Technokraten an der Macht: Starke Männer richtens nicht

Nr. 46 –

So orientierungslos wie heute war die Welt schon lange nicht mehr. Das zeigt sich auch an den JournalistInnenkommentaren über Europas Schuldenkrise, mit denen wir täglich zugedeckt werden: Anpacken müssten die PolitikerInnen diese Krise nun, wird da gefordert; sie entschieden bekämpfen, jetzt, mit aller Kraft. Nur wie? Darüber wird nicht debattiert. Alle Welt sehnt sich nach dem starken Mann.

Diesen scheint sie derzeit im Technokraten zu erblicken. In Griechenland hat der ehemalige Vizepräsident der Europäischen Zentralbank, Lukas Papadimos, 64, die Regierungsgeschäfte übernommen. In Italien soll es der Ökonom und ehemalige EU-Kommissar Mario Monti, 68, richten. Angeblich unabhängig von der Politik, frei von Ideologie. Es ist dieselbe «Wir haben Probleme, für die wir pragmatische Lösungen brauchen»-Rhetorik, die auch hierzulande floriert.

Eine irreführende Rhetorik. Über drei Jahrzehnte hat Europas politische Elite eine wirtschaftsradikale Politik vorangetrieben, die den Reichtum nach oben, in immer weniger Hände verteilte. «There is no alternative», beteuerte die ehemalige britische Premierministerin Margaret Thatcher bereits in den achtziger Jahren, bis das antidemokratische Credo allmählich zur selbsterfüllenden Prophezeiung wurde: Reiche, Grosskonzerne und Banken gewannen an politischer Macht, die Demokratie wurde eingeschränkt. Dann kam der Finanzcrash 2008. Seither nimmt die Politik zunehmend autoritäre Züge an, gleichzeitig wird die Umverteilung weiter forciert: Um den Kollaps zu verhindern, haben sich die Staaten verschuldet, nun halten die Finanzhäuser das Zepter in der Hand.

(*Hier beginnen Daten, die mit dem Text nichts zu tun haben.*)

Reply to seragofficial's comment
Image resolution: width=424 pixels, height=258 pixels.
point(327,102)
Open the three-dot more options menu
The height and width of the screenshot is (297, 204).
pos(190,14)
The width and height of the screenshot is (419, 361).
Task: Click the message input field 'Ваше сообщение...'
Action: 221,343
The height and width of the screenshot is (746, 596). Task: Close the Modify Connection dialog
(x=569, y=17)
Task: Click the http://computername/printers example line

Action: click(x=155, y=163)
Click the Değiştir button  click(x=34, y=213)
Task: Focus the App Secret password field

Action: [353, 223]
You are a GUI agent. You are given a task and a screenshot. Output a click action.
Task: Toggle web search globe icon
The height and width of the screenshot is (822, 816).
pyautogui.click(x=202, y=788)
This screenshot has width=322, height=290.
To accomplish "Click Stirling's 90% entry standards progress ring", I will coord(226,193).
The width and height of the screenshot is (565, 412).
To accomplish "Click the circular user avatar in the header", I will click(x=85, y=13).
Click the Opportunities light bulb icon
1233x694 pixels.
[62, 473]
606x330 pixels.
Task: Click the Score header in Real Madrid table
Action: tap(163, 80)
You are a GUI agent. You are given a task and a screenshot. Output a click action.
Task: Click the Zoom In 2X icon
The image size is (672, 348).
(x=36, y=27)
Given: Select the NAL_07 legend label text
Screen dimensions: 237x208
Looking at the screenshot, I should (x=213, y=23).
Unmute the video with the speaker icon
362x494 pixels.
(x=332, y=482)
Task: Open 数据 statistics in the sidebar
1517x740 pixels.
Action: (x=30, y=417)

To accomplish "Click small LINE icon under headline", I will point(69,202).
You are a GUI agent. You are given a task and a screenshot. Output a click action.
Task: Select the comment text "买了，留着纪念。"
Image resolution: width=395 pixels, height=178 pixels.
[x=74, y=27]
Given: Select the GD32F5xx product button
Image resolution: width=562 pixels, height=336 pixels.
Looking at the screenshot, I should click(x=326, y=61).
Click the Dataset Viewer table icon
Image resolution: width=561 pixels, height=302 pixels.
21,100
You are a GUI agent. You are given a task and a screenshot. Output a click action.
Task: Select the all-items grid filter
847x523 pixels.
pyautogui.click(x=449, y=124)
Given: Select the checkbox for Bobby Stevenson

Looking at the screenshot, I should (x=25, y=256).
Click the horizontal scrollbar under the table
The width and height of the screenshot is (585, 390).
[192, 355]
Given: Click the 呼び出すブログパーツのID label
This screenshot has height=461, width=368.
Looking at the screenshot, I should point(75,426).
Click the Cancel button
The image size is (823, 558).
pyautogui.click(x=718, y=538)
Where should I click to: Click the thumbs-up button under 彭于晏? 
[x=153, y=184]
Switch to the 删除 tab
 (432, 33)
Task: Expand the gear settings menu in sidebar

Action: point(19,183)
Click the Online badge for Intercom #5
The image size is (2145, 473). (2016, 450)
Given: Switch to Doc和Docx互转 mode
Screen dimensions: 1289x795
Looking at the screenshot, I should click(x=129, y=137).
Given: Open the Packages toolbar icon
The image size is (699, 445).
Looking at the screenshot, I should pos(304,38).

Und TechnokratInnen sollen sicherstellen, dass die Gelder fliessen, indem sie unten weiter an der Schraube drehen: Staatsstellen werden gestrichen, Renten gekürzt, Arbeitsmärkte weiter dereguliert.

Eine ideologiefreie Politik? Kaum. Die selbst ernannten PragmatikerInnen bewegen sich lediglich innerhalb der Schranken der vorherrschenden Ideologie. Und diese wird nur selten als solche erkannt. Das gilt insbesondere für die Ideologien des 21. Jahrhunderts, die sich – von der dominierenden Wirtschaftslehre bis zum Kreationismus – immer öfter als Wissenschaften gebärden.

Allerdings scheint der Bogen nun langsam überspannt. Die Gesellschaften zeigen tiefe Risse. Die vorherrschende Ideologie bröckelt. Von London über Madrid bis New York gehen Menschen auf die Strasse, um sich der autoritären Umverteilungspolitik entgegenzustellen. Damit reklamieren sie nicht nur die demokratische Souveränität von den Banken für sich zurück. Nach Jahren angeblicher Alternativlosigkeit öffnen sie gleichzeitig wieder den demokratischen Raum für konkurrierende Ideen: Im selben Zug, wie sie die Umverteilung des Reichtums nach unten fordern, zeigen sie die Umverteilungspolitik nach oben wieder als das, was sie ist: ein ideologisches Projekt.

Ein Leser des britischen «Economist» formulierte es so: «Warum wird die Forderung nach höheren Steuern für Reiche als ‹Klassenkampf› bezeichnet, nicht aber jene, den Armen die Sozialleistungen zu kürzen?»

Die Forderung nach einer gerechteren Reichtumsverteilung ist eine moralische. Gleichzeitig weist sie jedoch den Weg aus der derzeitigen Krise: Den Schulden, welche die Privaten und die europäischen Staaten zu erdrücken drohen, stehen entsprechende Vermögen gegenüber. Entweder wird ein Teil dieser Schulden (und damit der Vermögen) gestrichen, wie Eurostaaten und Banken dies kürzlich für Griechenland vereinbart haben. Oder: Die Staaten sollten Reiche, Konzerne und Banken wieder stärker in die Pflicht nehmen, um mit dem Geld einen Teil der Schulden zu tilgen.

Es wäre falsch zu behaupten, es gebe dazu keine Alternative. Sie heisst: Weiter so wie bisher. Damit wird jedoch die Demokratie geopfert. Nicht nur würde sie von der ökonomischen Macht weiter zerdrückt. Wer die Umverteilungspolitik nach oben weiter vorantreiben will, kommt nicht umhin, die StaatsbürgerInnen weiter zu entmachten. Dass das keine Alternative ist, darüber war man sich kurz nach dem Zweiten Weltkrieg von links bis rechts noch einig. Weil nur die Demokratie den Raum für Alternativen bietet.